Text provided:

====

Source: Getting started with Kubeflow Pipelines from Google Cloud
While model construction and training are essential steps to building useful machine learning-driven applications, they comprise only a small part of what you need to pay attention to when building machine learning (ML) workflows. To address that need, last week we announced AI Hub and Kubeflow Pipelines—tools designed with not only data scientists, but software and data engineers in mind—that help you build and share models and ML workflows within your organization and across teams, for integration into different parts of your business. Pipelines enable you to port your data to an accessible format and location, perform data cleaning and feature engineering, analyze your trained models, version your models, scalably serve your trained models while avoiding training or serving skew, and more. As your and your machine learning team’s expertise grows, you’ll find that these workflows need to be portable and consistently repeatable, yet have many ‘moving parts’ that need to be integrated.
Furthermore, most of these activities recur across multiple workflows, perhaps with only different parameter sets. Sometimes, you’ll run a set of experiments that needs to be performed in an auditable and repeatable manner. Other times, part or all of an ML workflow needs to run on-prem, but in still other contexts, it may be more productive to use managed cloud services, which make it easy to distribute and scale out the workflow steps, and to run multiple experiments in parallel.
Kubeflow is an open source Kubernetes-native platform for developing, orchestrating, deploying, and running scalable and portable ML workloads. It helps support reproducibility and collaboration in ML workflow lifecycles, allowing you to manage end-to-end orchestration of ML pipelines, to run your workflow in multiple or hybrid environments (such as swapping between on-premises and Cloud building blocks depending upon context), and to help you reuse building blocks across different workflows. Kubeflow also provides support for visualization and collaboration in your ML workflow.
Kubeflow Pipelines are a new component of Kubeflow that can help you compose, deploy, and manage end-to-end (optionally hybrid) machine learning workflows. Because they are a useful component of Kubeflow, they give you a no lock-in way to advance from prototyping to production. Kubeflow Pipelines also support rapid and reliable experimentation, so users can try many ML techniques to identify what works best for their application.
In this article, we’ll describe how you can tackle ML workflow operations with Kubeflow Pipelines, and then we’ll highlight some examples that you can try yourself. The examples revolve around a TensorFlow ‘taxi fare tip prediction’ model, with data pulled from a public BigQuery dataset of Chicago taxi trips.
We’re running the examples on Google Kubernetes Engine (GKE). GKE allows easy integration of GCP services that are relevant for ML workflows, including Cloud Dataflow, BigQuery, and Cloud ML Engine. (If you need to keep your ML workflows on-premises, you may also be interested in GKE On-PremALPHA).
The examples make use of TensorFlow Transform (TFT) for data preprocessing and to avoid training (or serving) skew, Kubeflow’s TFJob CRD (Custom Resource Definitions library) for supporting distributed training, and TensorFlow Model Analysis (TFMA) for analysis of learned models in conjunction with Kubeflow’s JupyterHub notebooks installation. These examples draw some of their code from the example in the TFMA repo.
We’ll describe all of these components in more detail below, then show how we can compose and reuse these building blocks to create scalable ML workflows that exhibit consistency, reproducibility, and portability.

====

Data supplied:
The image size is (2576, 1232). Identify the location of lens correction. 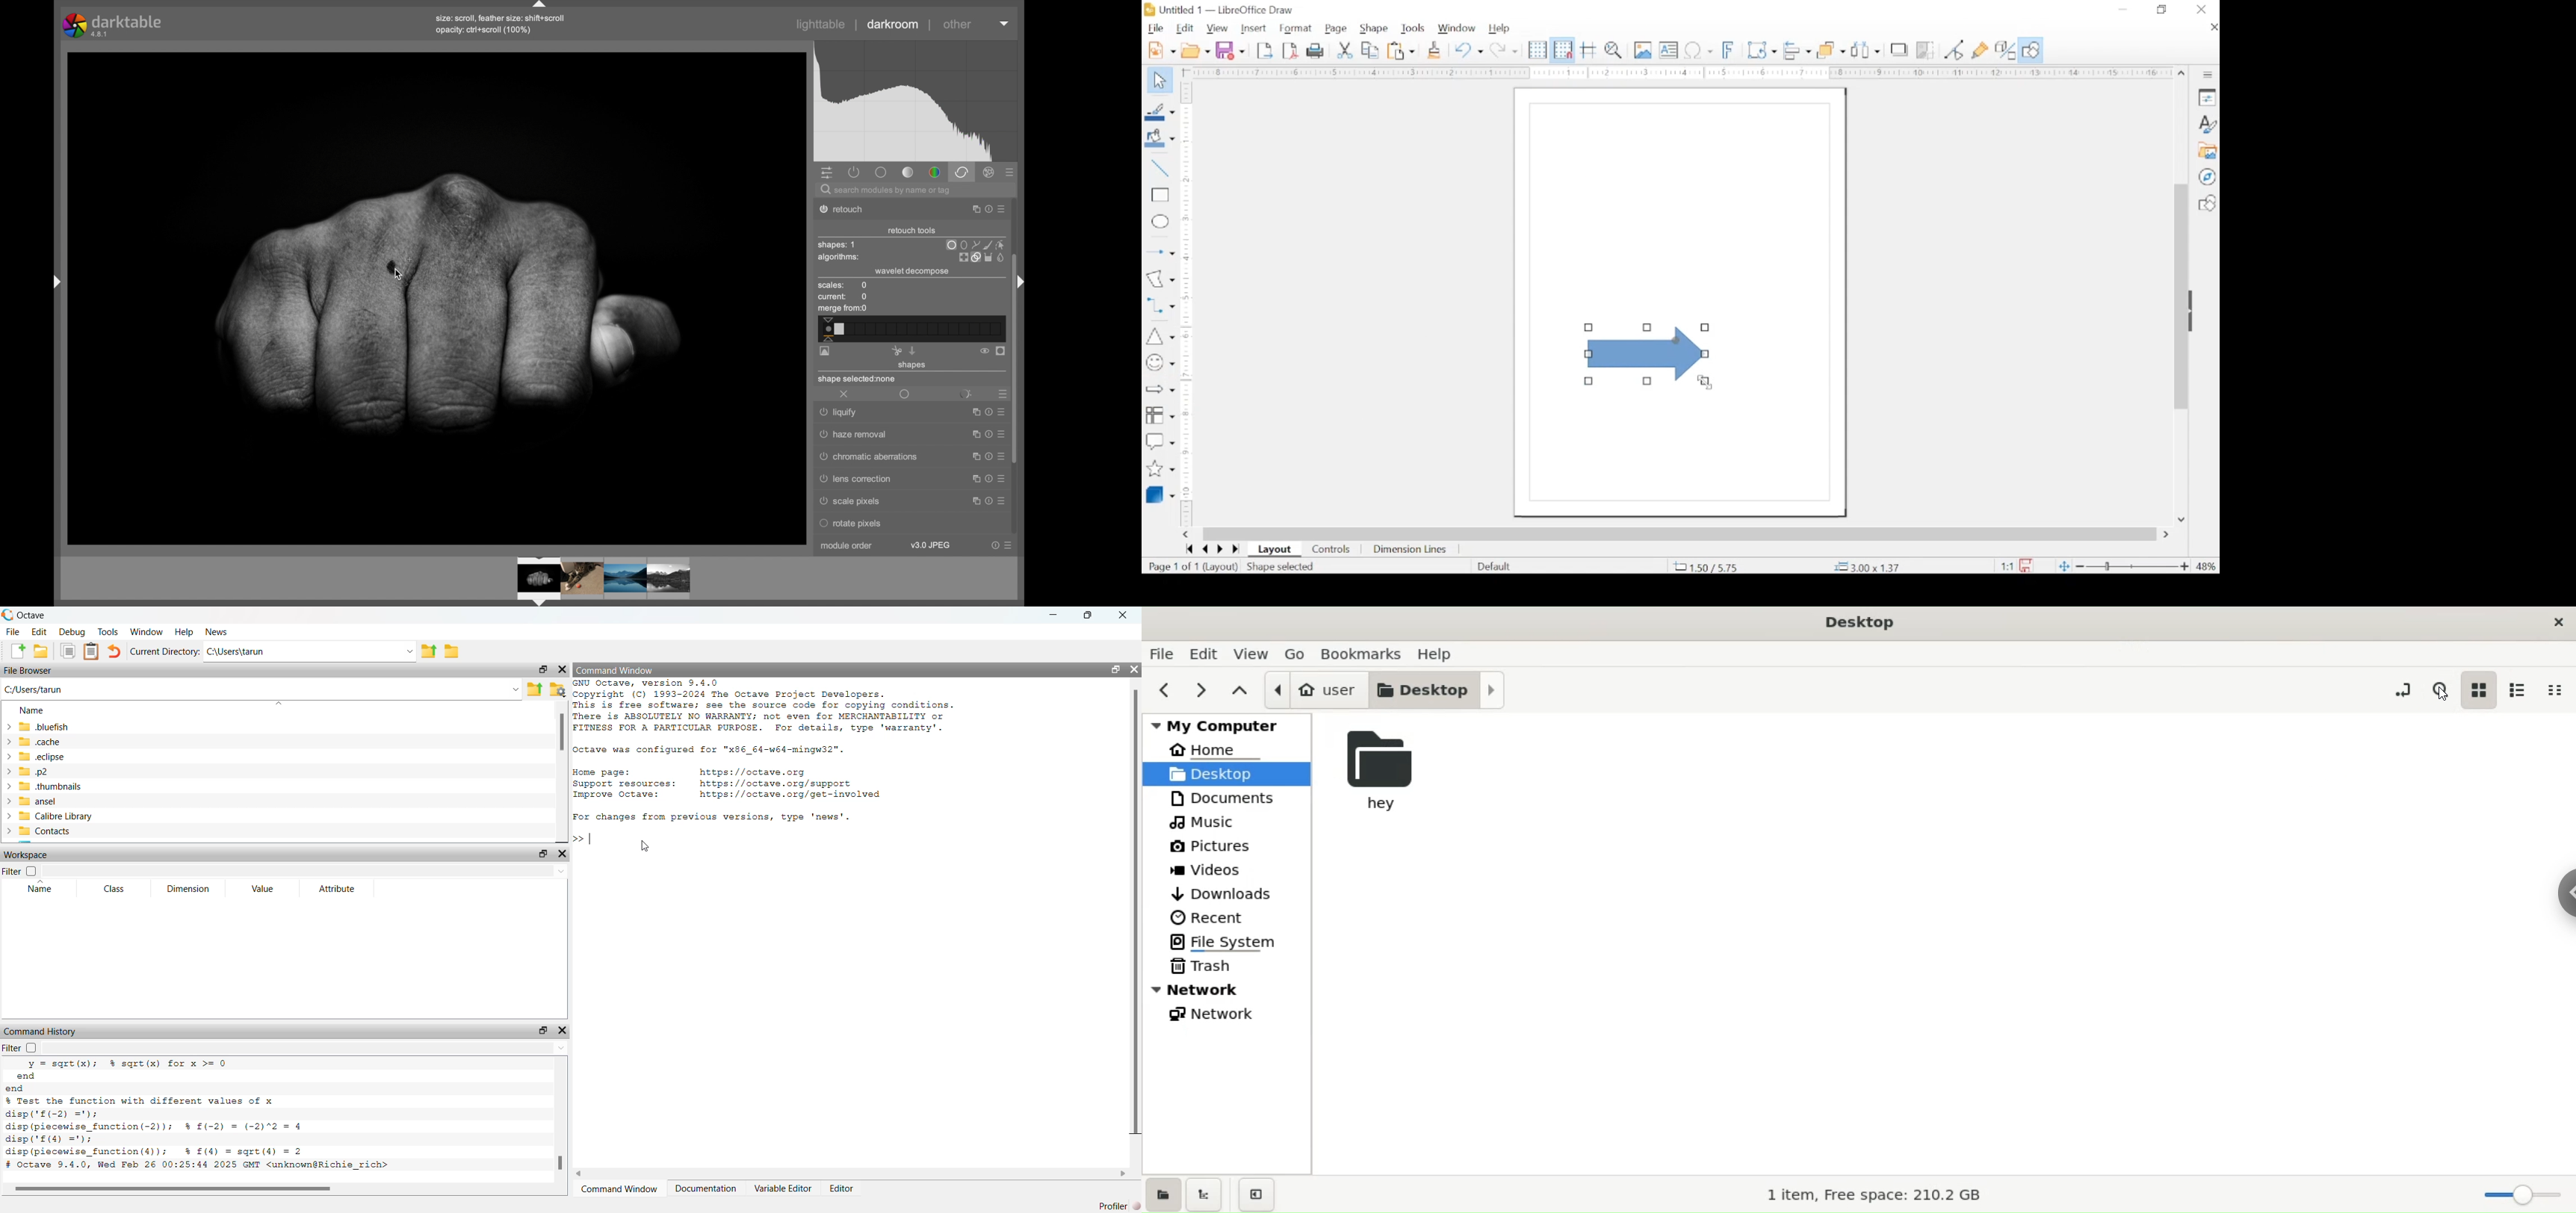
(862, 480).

====

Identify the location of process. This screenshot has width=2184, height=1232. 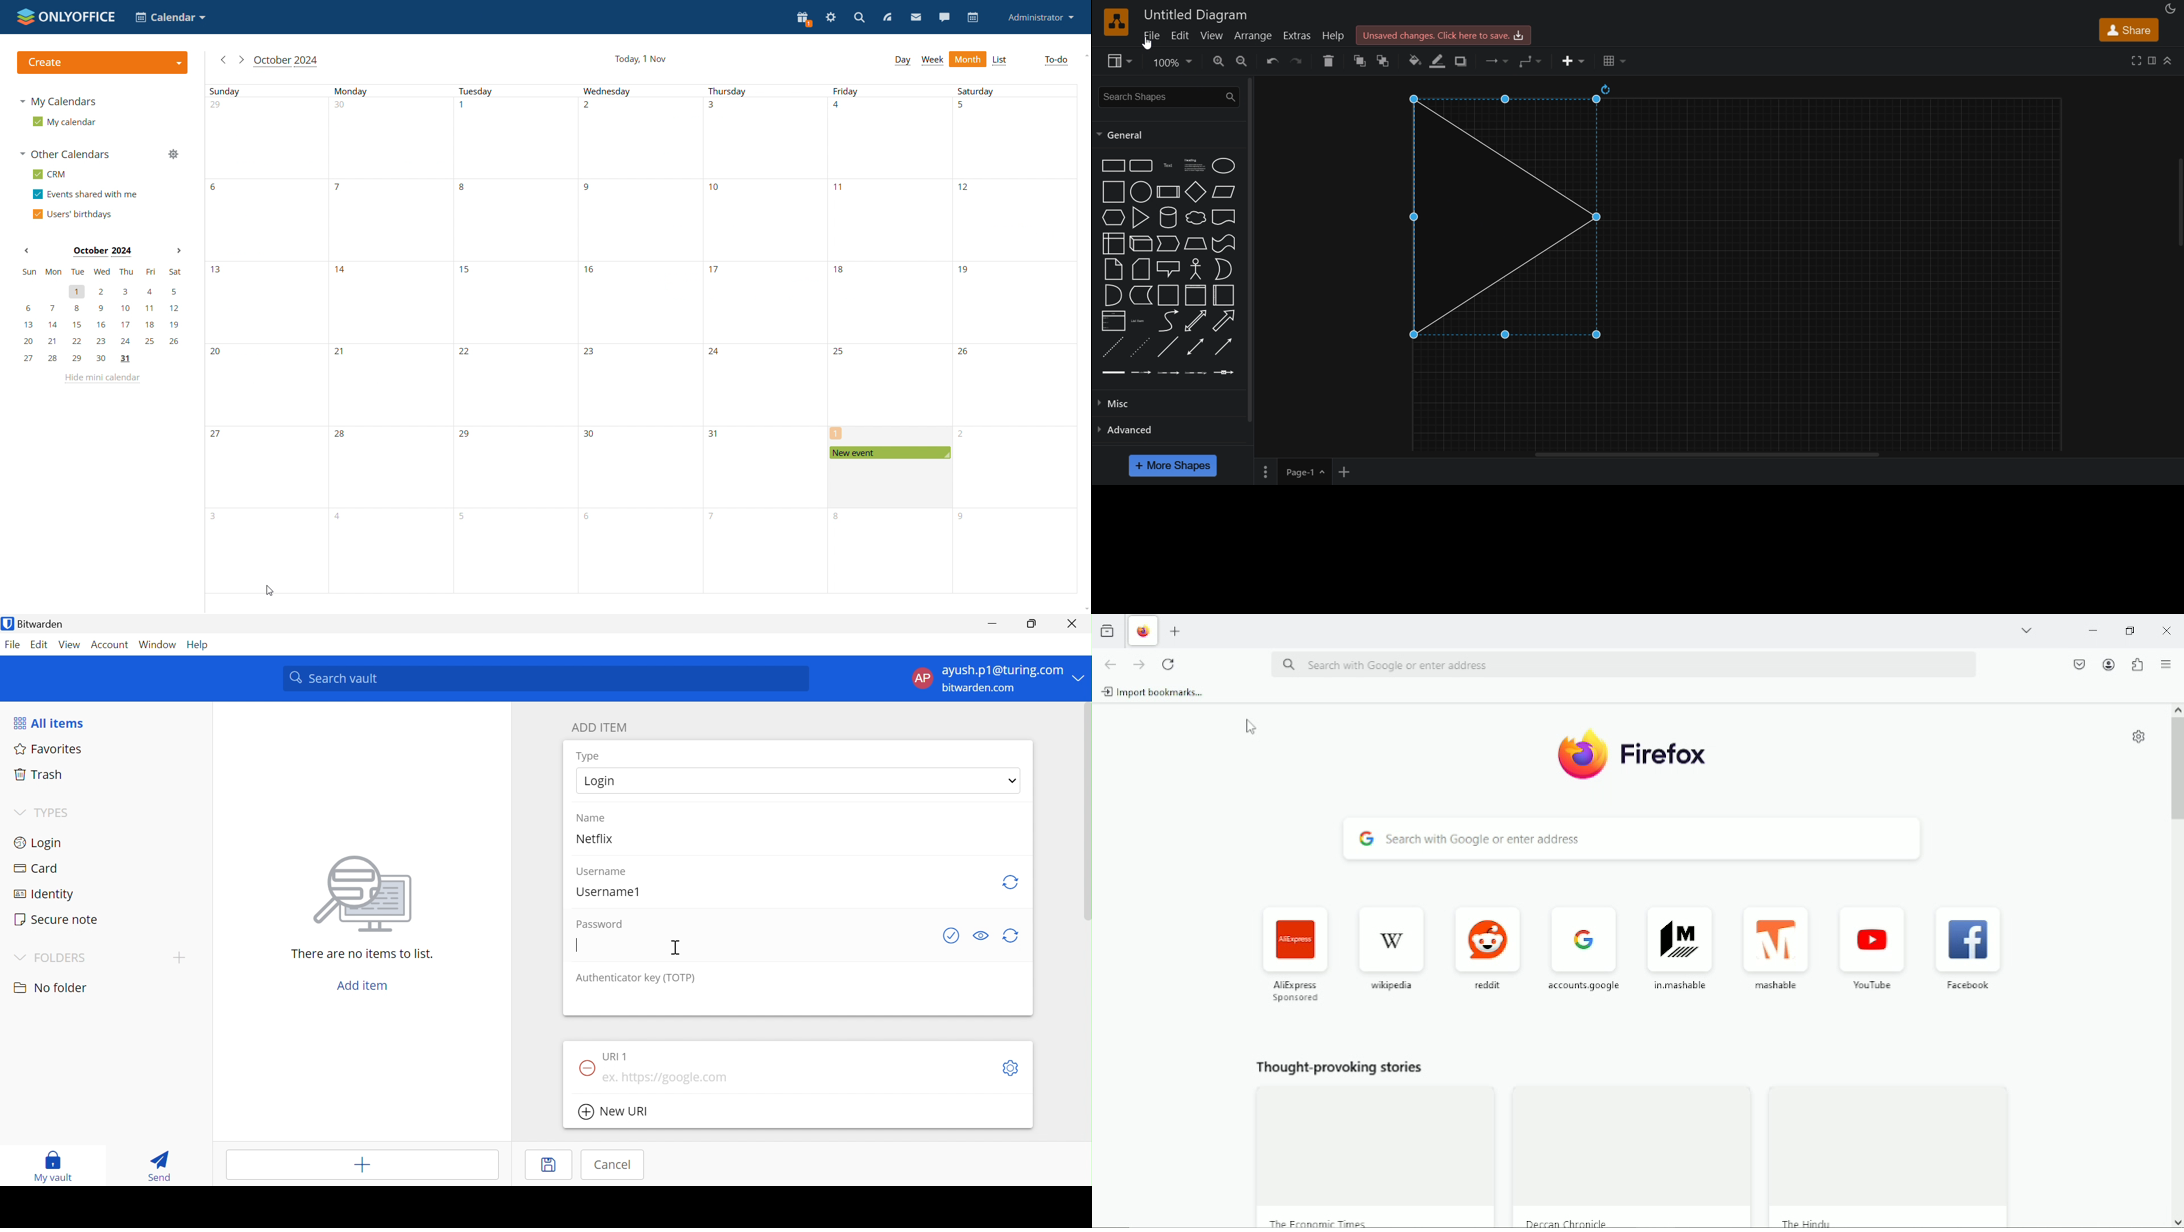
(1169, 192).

====

Your tasks:
1) Please list every task that the Kubeflow Pipelines article says Pipelines enable you to do, in the sentence beginning "Pipelines enable you to port your data".
2) For each statement, say yes or no according to the Kubeflow Pipelines article and quote the words that decide it.
(a) Kubeflow is an open source platform native to Kubernetes.
(b) The examples are run on on-premises hardware.
(c) The taxi data comes from a public BigQuery dataset of New York taxi trips.

Worked answers:
1)
- Port your data to an accessible format and location
- Perform data cleaning and feature engineering
- Analyze your trained models
- Version your models
- Scalably serve your trained models while avoiding training or serving skew

2)
(a) Yes: "Kubeflow is an open source Kubernetes-native platform for developing, orchestrating, deploying, and running scalable and portable ML workloads."
(b) No: "We’re running the examples on Google Kubernetes Engine (GKE)."
(c) No: "with data pulled from a public BigQuery dataset of Chicago taxi trips."